3. Sometimes starting from scratch is what people want. In January of this year, Mike Arrington and I had a satisfying back-and-forth about the need to have a “clear all friends” button in Facebook and whether that would actually solve anything. 12 mths later I’m actually a bit closer to his side — even if it doesn’t solve the fundamental design issues with Facebook (and other growth-oriented social services), they’ve got to make pruning your graph easier. “The right group of friends” isn’t a number or a destination. It’s a fluid, abstract concept. I know know know the Facebook team thinks they can solve this with machine learning and Edgerank but I’m not sure science wins here.
Here’s the rub – I think Facebook has always understood that different services would want different graphs. Wasn’t that the whole idea behind Facebook Connect and their platform strategy? Sure, let a thousand flowers bloom but they’d all be within the Facebook garden. Facebook would own the identity system and the underlying data. Well, while Facebook Connect is still a powerful tool, it appears to be less important to developers now than, say, two years ago. Largely because of mobile, there are other identity systems tied to your OS, your application experiences. People seem more willing to create accounts or use something other than Facebook. One way to view Poke isn’t as an innovation failure, but rather the result of Connect not being the glue of the social web? It’s not a Connect Only world
That’s why I gotta believe Facebook is looking at how to improve Connect. Can they make more data available to developers? Can they provide a monetization floor for any developer using Connect via an ad system or even monthly stipend system? Why did much of the Facebook Connect leadership team leave after the IPO – was this a leading or lagging indicator?
There will be another Instagram, another Snapchat. Facebook can’t buy or fast-follow all of the innovations. Can they?
12/29: Some add’l comment from Josh: “Tho I didn’t mean silo’d graphs won’t emerge, but that they’ll only pick away at FB, not usurp it as mass market identity layer”
This relates to the work Scoble and Shel Israel are doing right now on the Age of Context. Some scial graphs themselves are highly contextual and fluid
Why would a developer want to build on Facebook's graph, if they don't have to?
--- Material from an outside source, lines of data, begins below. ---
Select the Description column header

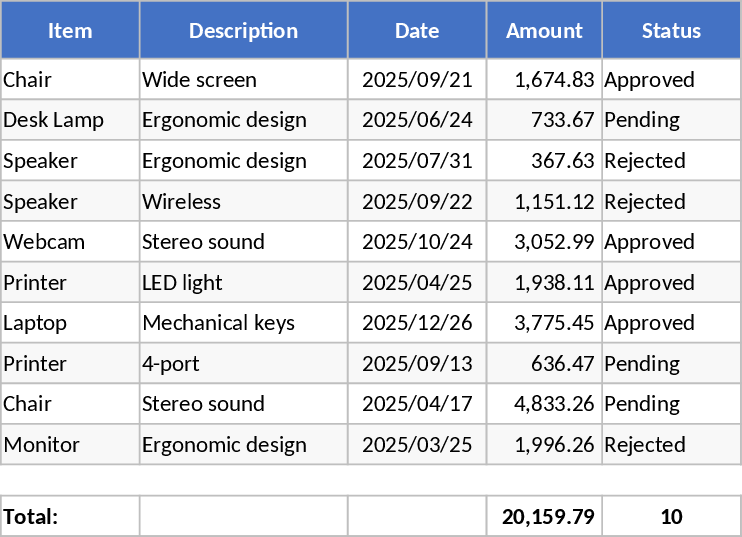click(x=243, y=30)
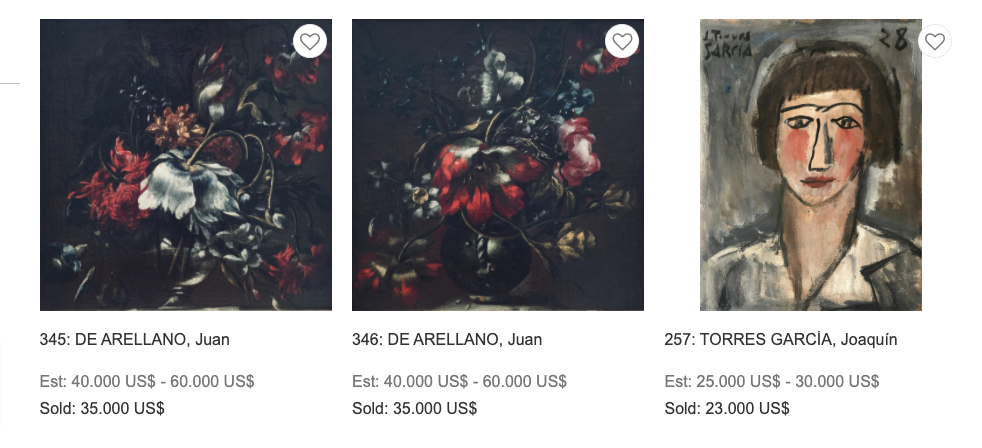Screen dimensions: 982x448
Task: Favorite lot 346 with the heart icon
Action: coord(623,42)
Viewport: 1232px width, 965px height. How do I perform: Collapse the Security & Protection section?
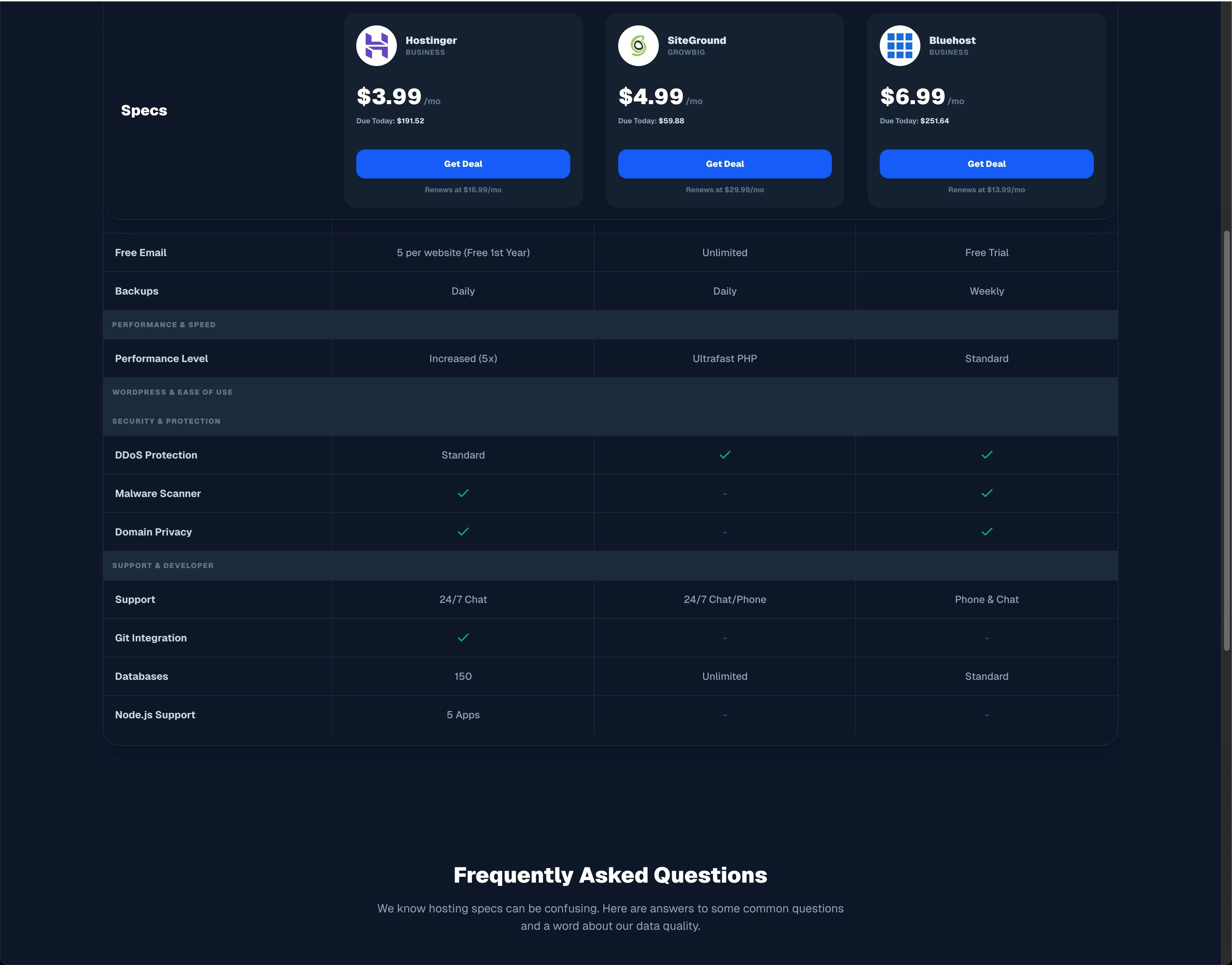tap(166, 422)
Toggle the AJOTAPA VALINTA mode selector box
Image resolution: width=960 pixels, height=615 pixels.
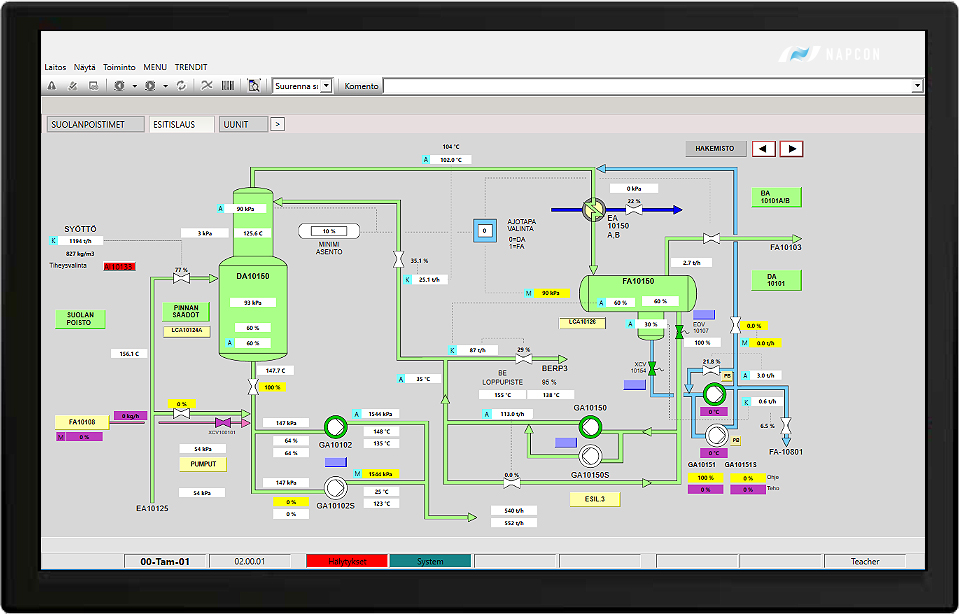point(484,230)
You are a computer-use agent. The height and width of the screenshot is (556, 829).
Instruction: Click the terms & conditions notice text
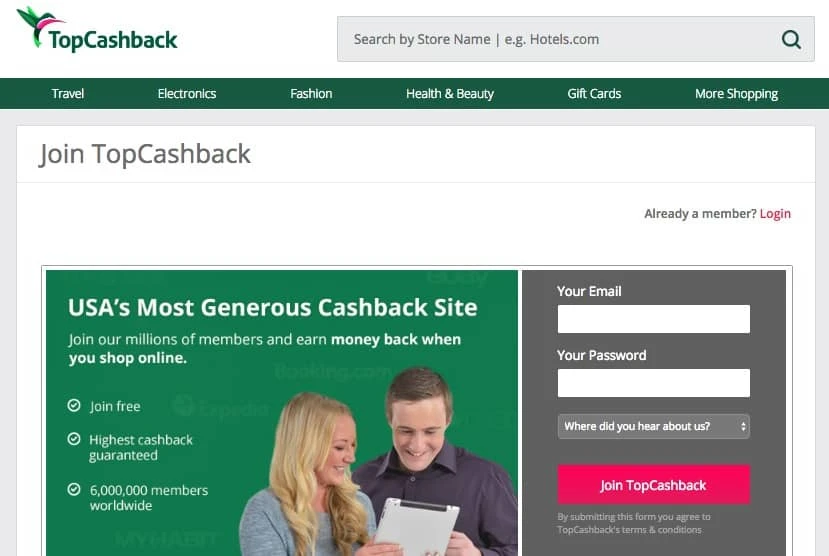[x=634, y=523]
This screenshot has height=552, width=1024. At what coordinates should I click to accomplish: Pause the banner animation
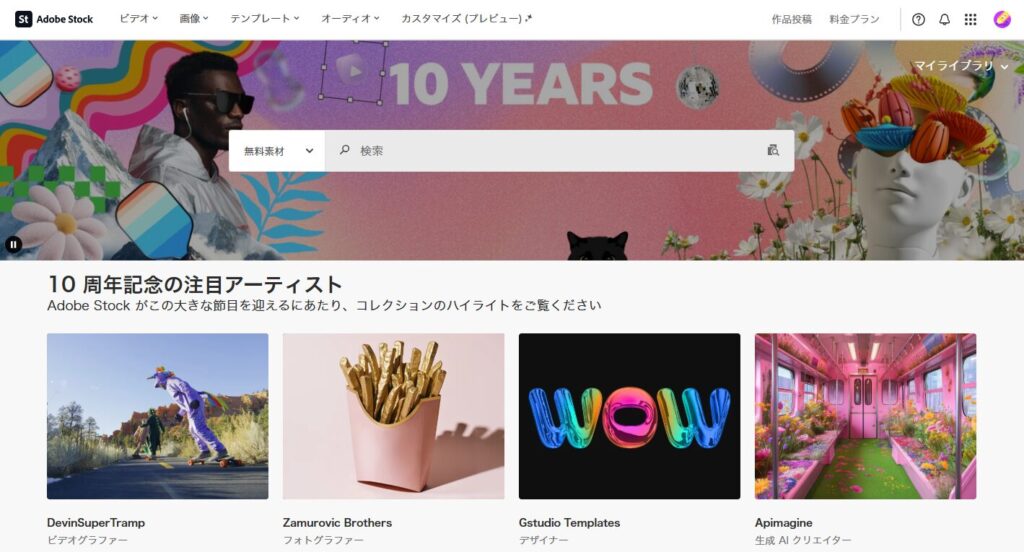click(13, 244)
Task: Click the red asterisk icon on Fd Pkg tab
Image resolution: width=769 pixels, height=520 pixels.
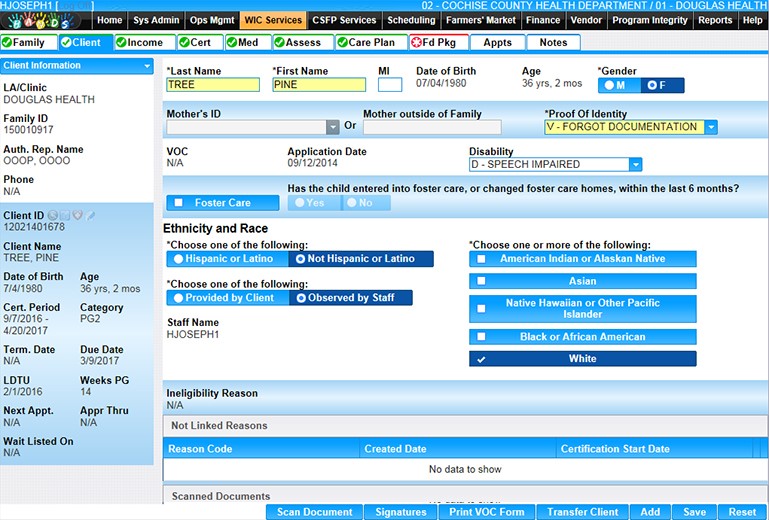Action: click(416, 42)
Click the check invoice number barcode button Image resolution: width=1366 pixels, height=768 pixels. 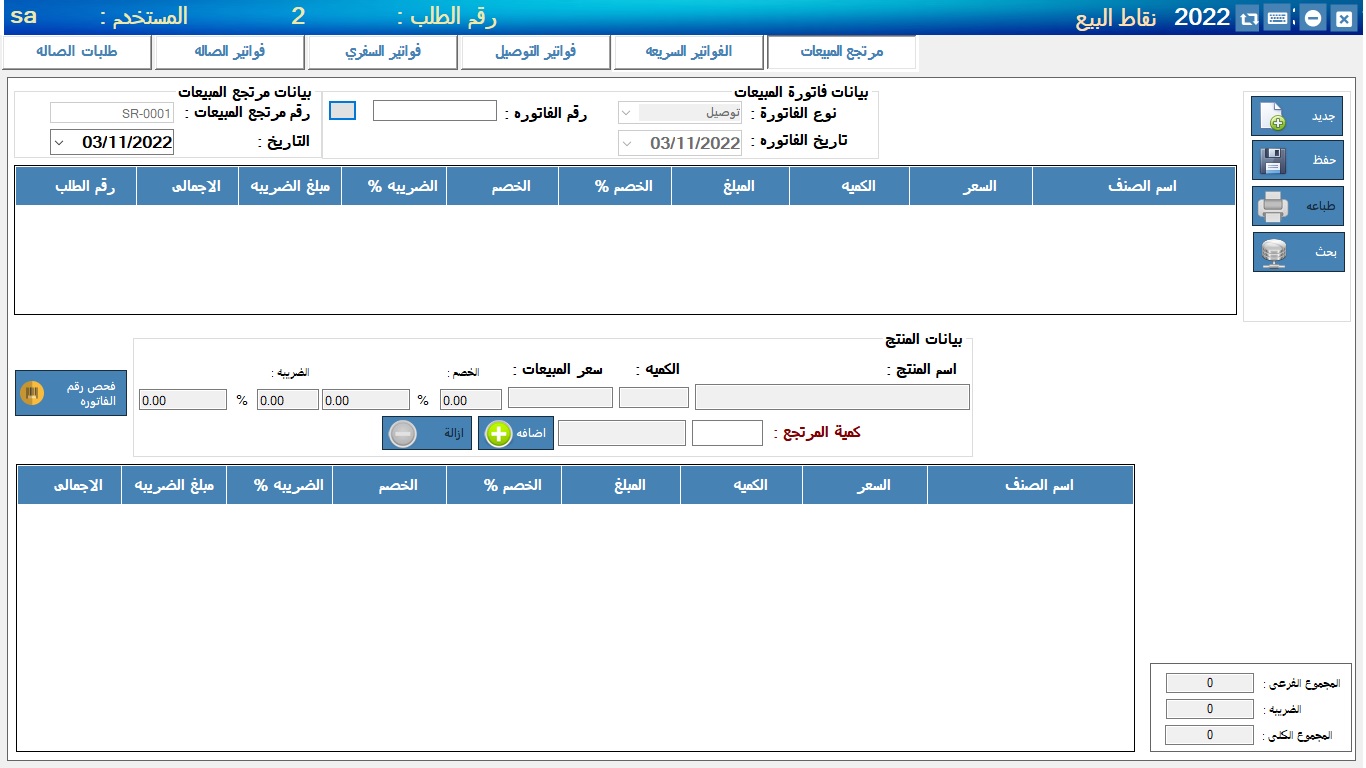pos(71,394)
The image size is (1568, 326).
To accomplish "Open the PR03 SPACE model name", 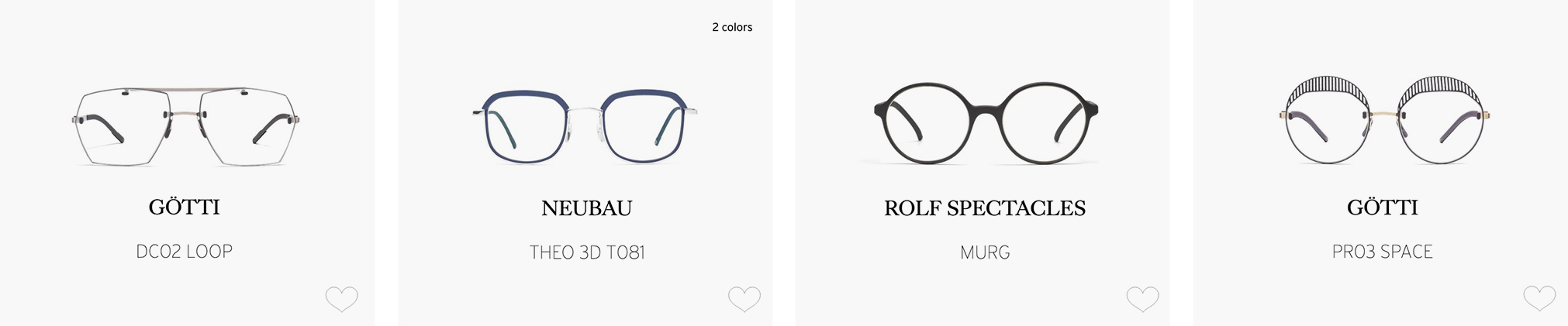I will tap(1383, 252).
Isn't this something that Google Plus has already captured with its Circles?
Spot on, especially with reasons 2 and 3. There's a tendency among the “tech” crowd to over-emphasize rational feature-based explanations – Facebook had third-party apps, Google Plus does overlapping circles better, etc. – and to underplay the extent to which it's just whim and fashion. MySpace became uncool among certain groups, others fled to Twitter to create their own space. The media and fashion industry have long understood that novelty is a requirement, not better, just different from what came before. For some reason we resist the same dynamic when it comes to communications services.
I think point two is something that will be interesting to watch play out. We clearly can't predict it today but the desire of teens to experiment with new platforms will always give startups a chance.